Any picture must be dropped, but each line of the data should be duplicated exactly.

─── RECORDS ───

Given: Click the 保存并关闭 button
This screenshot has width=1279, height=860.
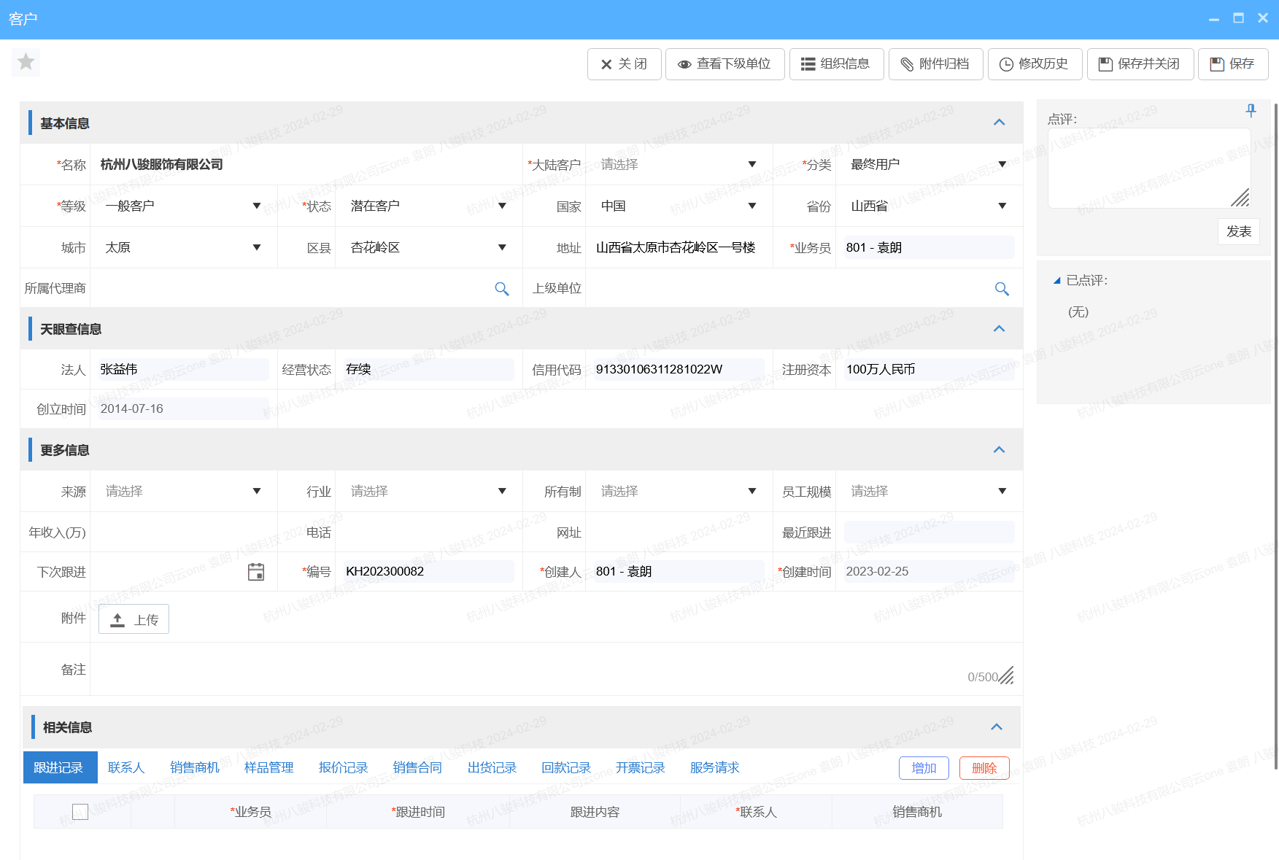Looking at the screenshot, I should [1140, 63].
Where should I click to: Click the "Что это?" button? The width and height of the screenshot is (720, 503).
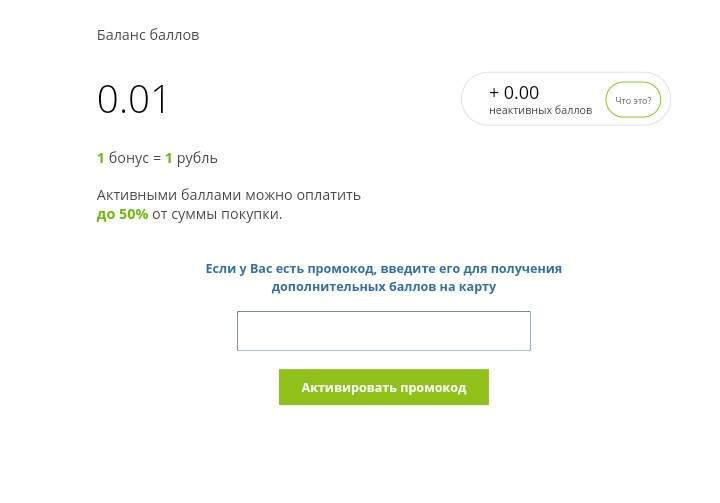pyautogui.click(x=633, y=100)
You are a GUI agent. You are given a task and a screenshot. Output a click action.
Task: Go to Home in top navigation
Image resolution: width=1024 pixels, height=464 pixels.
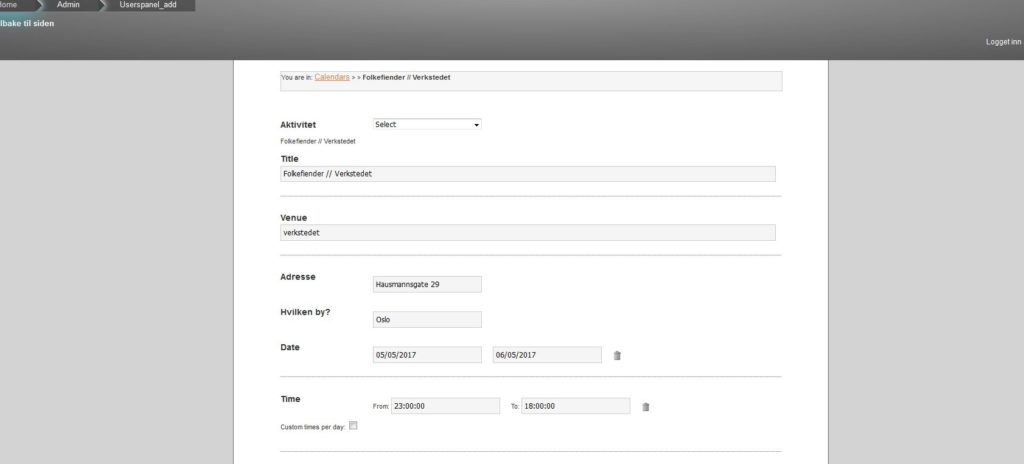(12, 5)
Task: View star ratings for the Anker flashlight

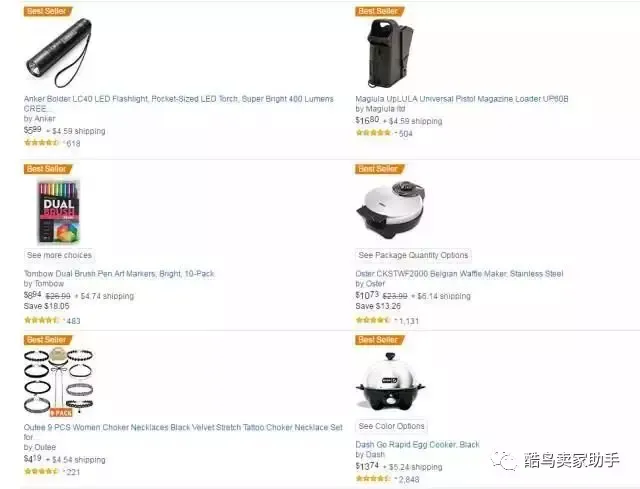Action: (42, 142)
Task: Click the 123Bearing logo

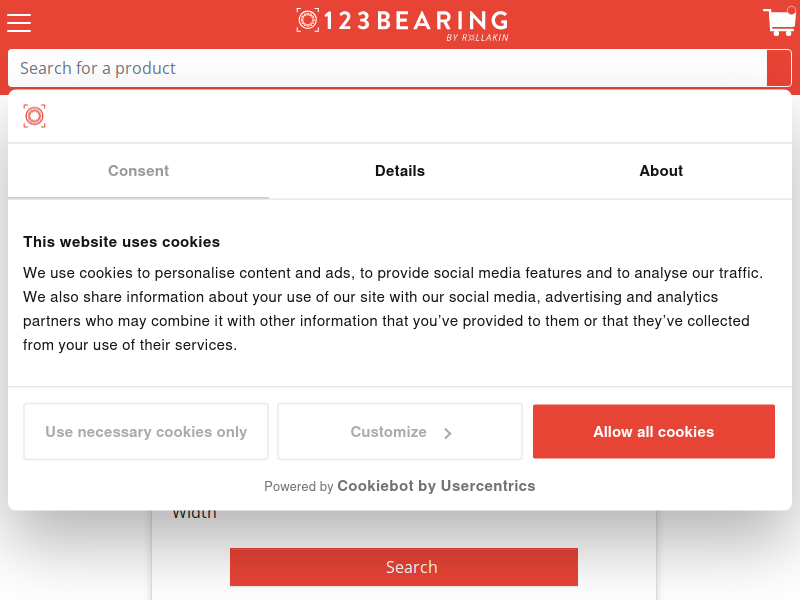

───

_YOUR SOLUTION_
Given: Click the 保存并关闭 button
This screenshot has width=1279, height=860.
Looking at the screenshot, I should [1140, 63].
Where should I click to: Click the "Что это?" button? The width and height of the screenshot is (720, 503).
pyautogui.click(x=633, y=100)
You are a GUI agent. You are given a task and a screenshot. Output a click action.
Task: Go to Home in top navigation
Image resolution: width=1024 pixels, height=464 pixels.
(12, 5)
Task: View star ratings for the Anker flashlight

Action: (42, 142)
Task: Click the 123Bearing logo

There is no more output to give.